## Records for this exercise
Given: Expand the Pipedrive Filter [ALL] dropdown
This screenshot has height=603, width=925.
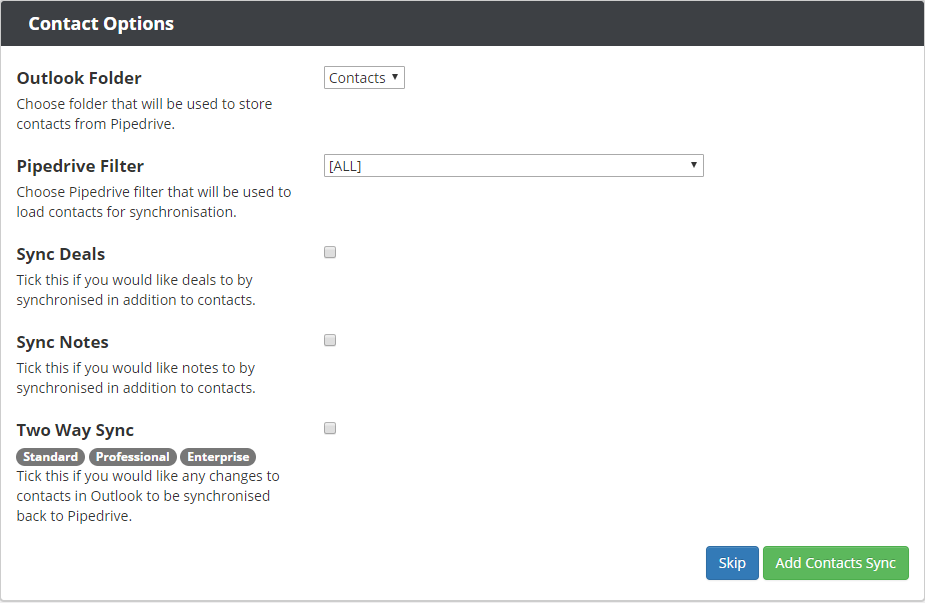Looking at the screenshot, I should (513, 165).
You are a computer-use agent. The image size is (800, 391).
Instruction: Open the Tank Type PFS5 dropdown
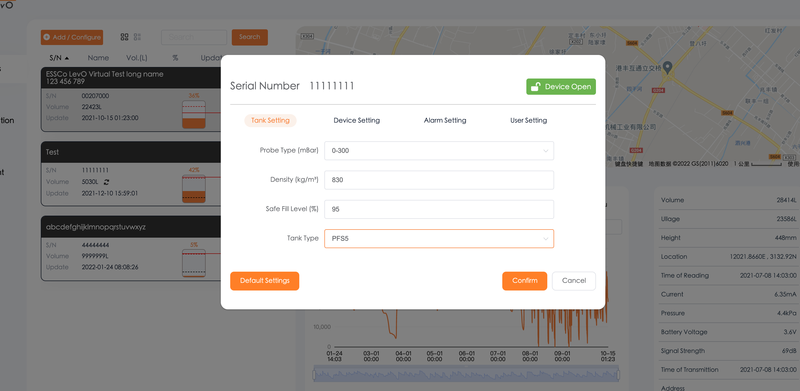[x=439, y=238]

## Work request
Give back every entry in full, exactly as written, with no picture included.

## Reply
Given: Expand the Pipedrive Filter [ALL] dropdown
This screenshot has height=603, width=925.
Looking at the screenshot, I should (513, 165).
You are a computer-use agent. The image size is (800, 391).
Instruction: Open the Tank Type PFS5 dropdown
[x=439, y=238]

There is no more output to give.